**Directions:** The result is the exact lines from the one containing "The height and" through the final line of the entries; leave out the pictures.
BEGIN The data
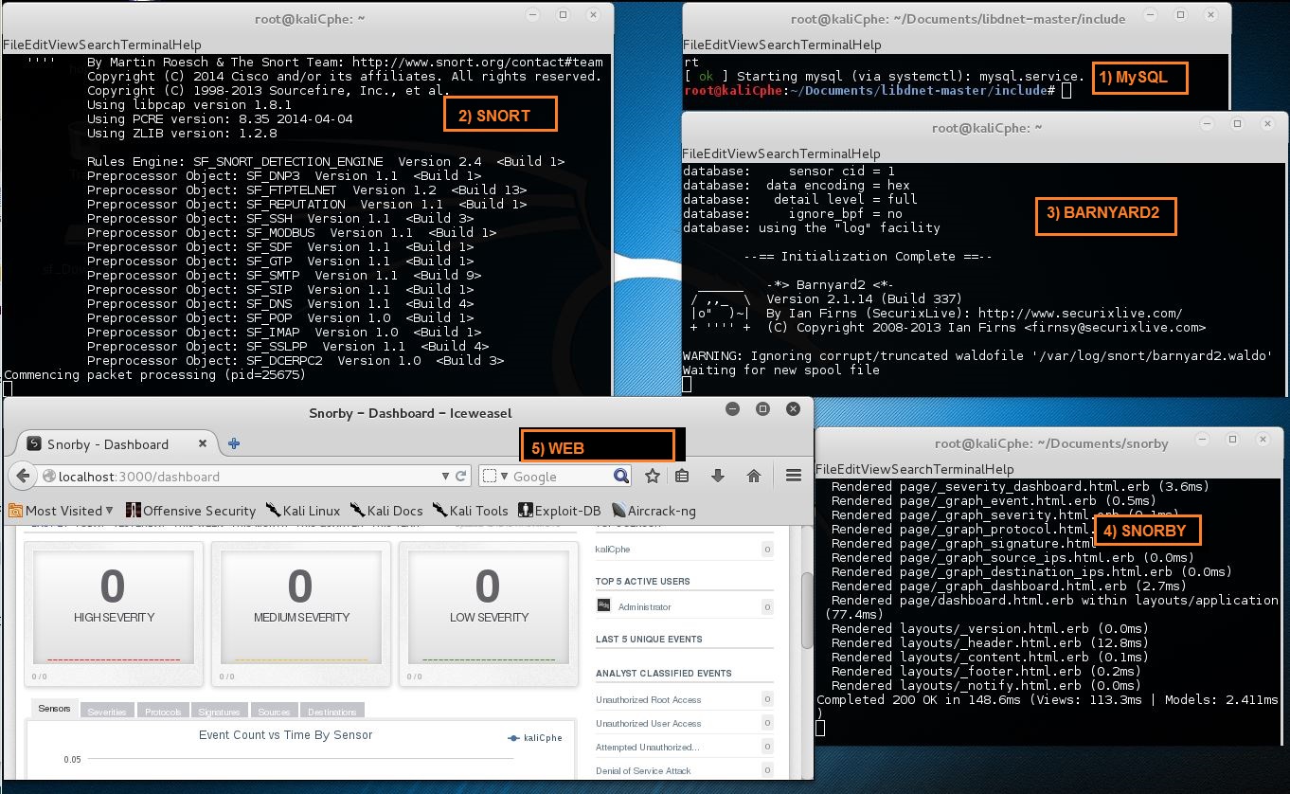Viewport: 1290px width, 794px height.
Task: Go back using the browser back arrow
Action: (x=22, y=477)
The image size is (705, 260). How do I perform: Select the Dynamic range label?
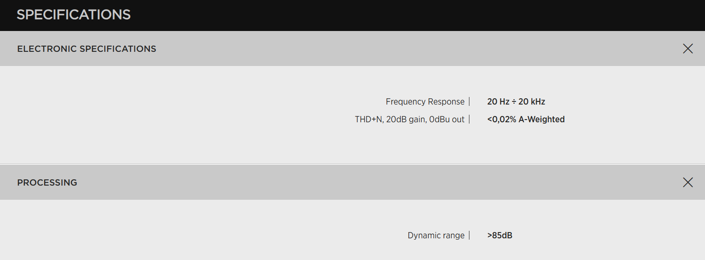coord(436,236)
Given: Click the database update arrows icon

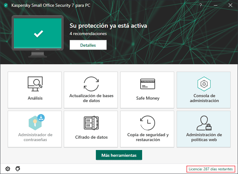Looking at the screenshot, I should (x=91, y=83).
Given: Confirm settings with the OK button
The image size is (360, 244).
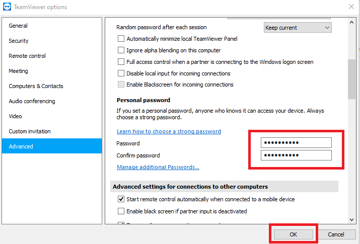Looking at the screenshot, I should [293, 234].
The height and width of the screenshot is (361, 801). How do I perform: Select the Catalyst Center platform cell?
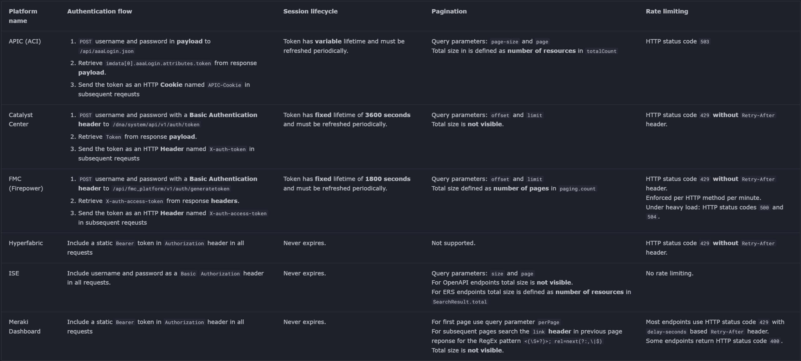click(21, 119)
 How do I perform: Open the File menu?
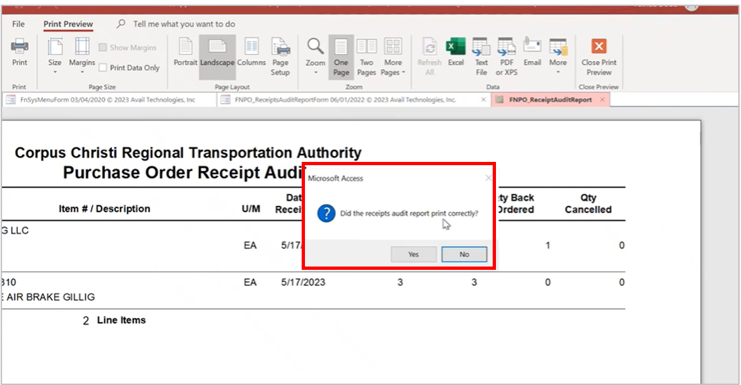point(18,24)
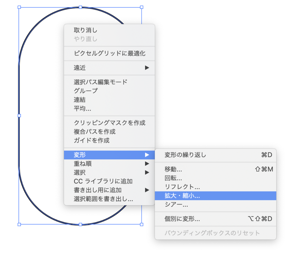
END The data
**Answer box:**
The height and width of the screenshot is (361, 801). How do I perform: Select the Catalyst Center platform cell?
click(21, 119)
 How do I perform: Open the File menu?
point(18,24)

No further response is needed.